Linear Relations $y=mx+b$ and graphing lines Consider the linear relation $2x - 3y = 12$.
a) Find $y$ when $x = 3$. 
b) Solve the original equation in the question for $y$. 
c) Use your equation from b) to find y when $x = 3$. 

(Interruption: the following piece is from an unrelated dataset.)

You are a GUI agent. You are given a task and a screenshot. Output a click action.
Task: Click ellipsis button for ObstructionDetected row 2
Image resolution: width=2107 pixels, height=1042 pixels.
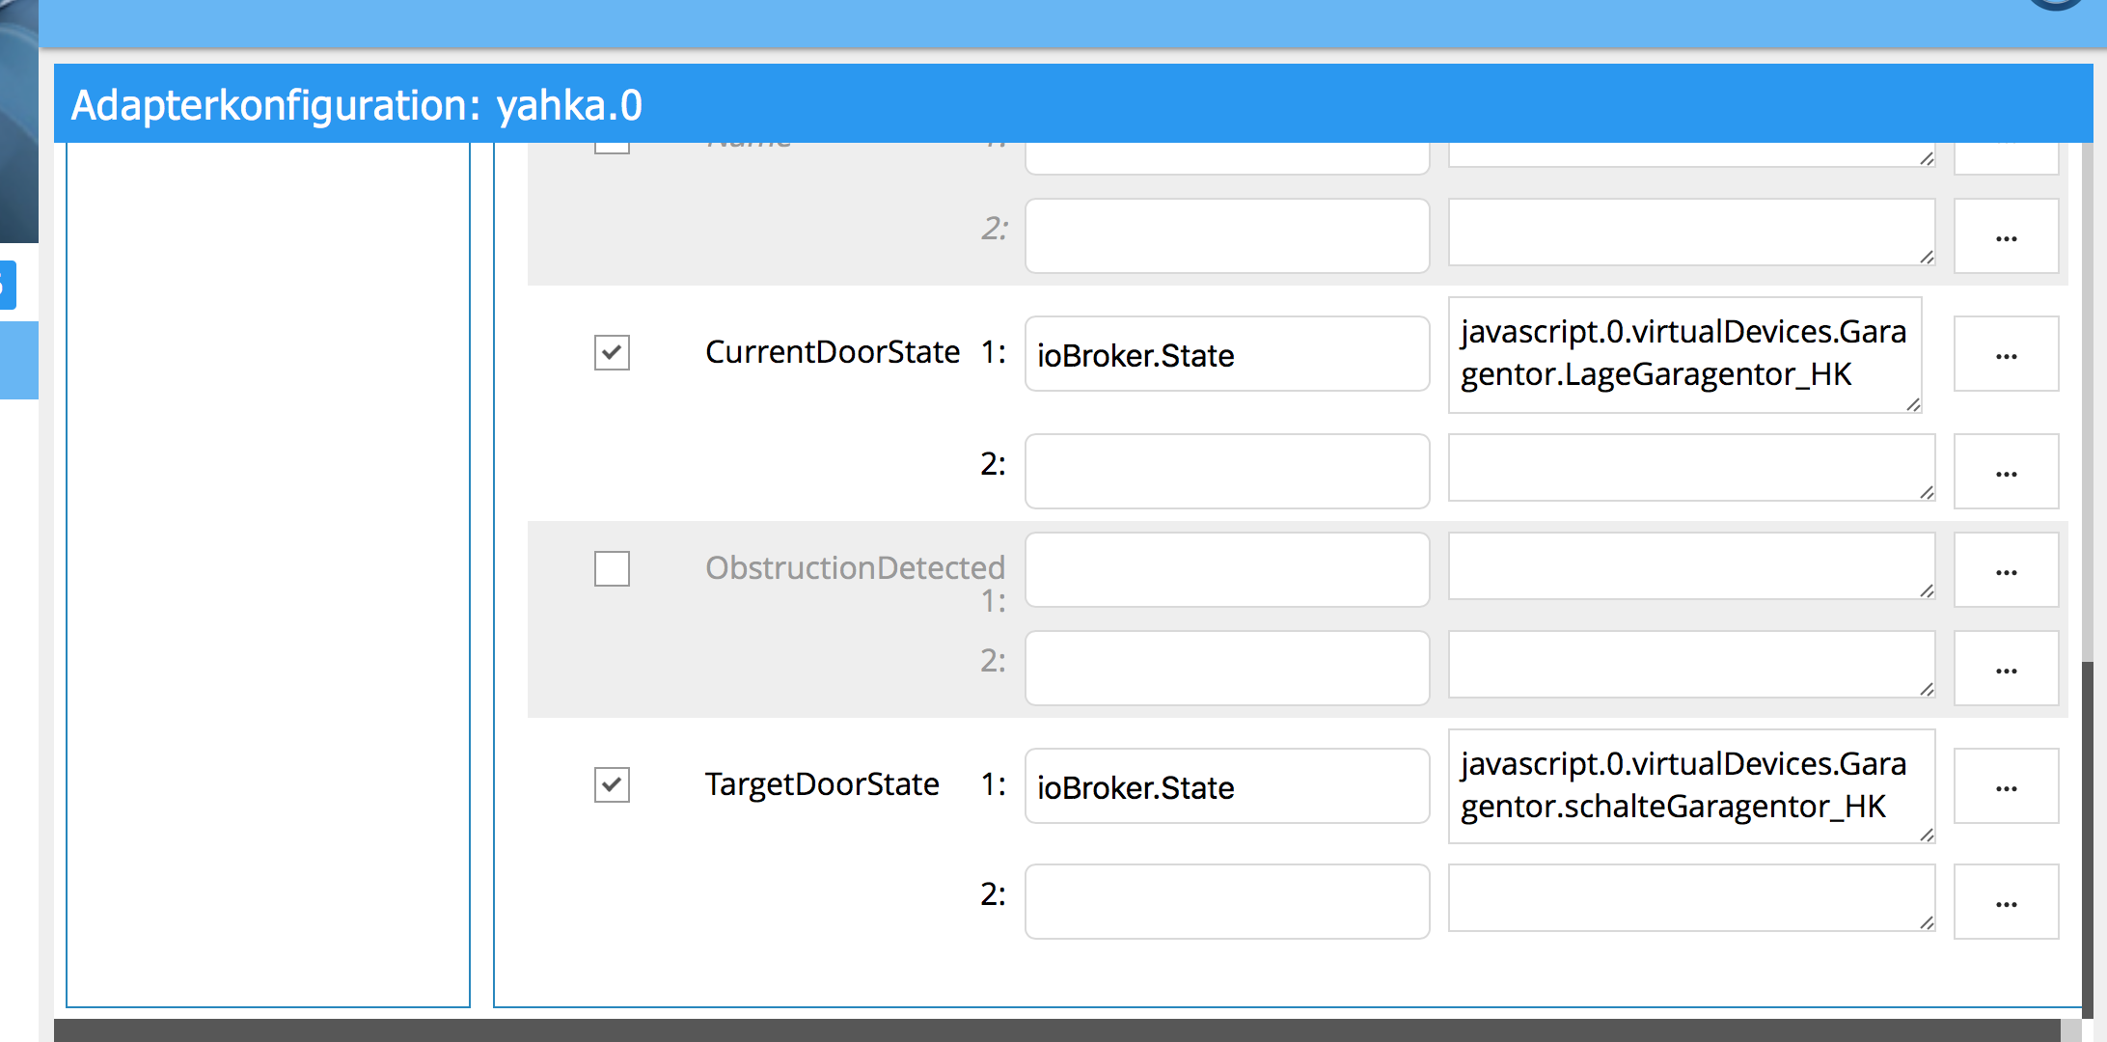tap(2006, 669)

d) Do you prefer finding the answer using step a), or do you prefer finding the answer by combining steps b) and c)? Explain 
How do I do this?!
 A: a) Plug in x and solve for y: $2(3)-3y=12, y=?$
b) Reformat the equation into this form: $y=ax+b$
c) Again, Plug in $x=3$ into $y=ax+b$ to find the value of y
A: Part a. To find $y$ when $x=3$ we begin by substituting in the value $3$ where we see $x$ in the equation: $$2x-3y=12 \Rightarrow \\2\cdot3 - 3y = 12 \Rightarrow \\6-3y = 12.$$ Next we simplify, first by moving the $6$ over by subtracting it on both sides, then by dividing out the coefficient $-3$. That is: $$6-3y=12 \Rightarrow \\ -3y = 12-6 \Rightarrow \\-3y = 6 \Rightarrow \\y = \frac{6}{-3} = -2.$$
Part b. We do the same thing, but without substituting first: $$2x - 3y = 12 \Rightarrow \\ -3y = 12 - 2x \Rightarrow \\ y = \frac{12}{-3} - \frac{2}{-3}x = \frac{2}{3}x - 4.$$
Part c. Simply plug 3 into the equation you just got, that is: $$y = \frac{2}{3}x - 4 \Rightarrow \\ y = \left(\frac{2}{3}\cdot 3\right) - 4 = 2 - 4 = -2.$$
Part d. Using b and c is typically prefered, especially if you need to check the value at multiple points, that way you aren't doing the same work over and over!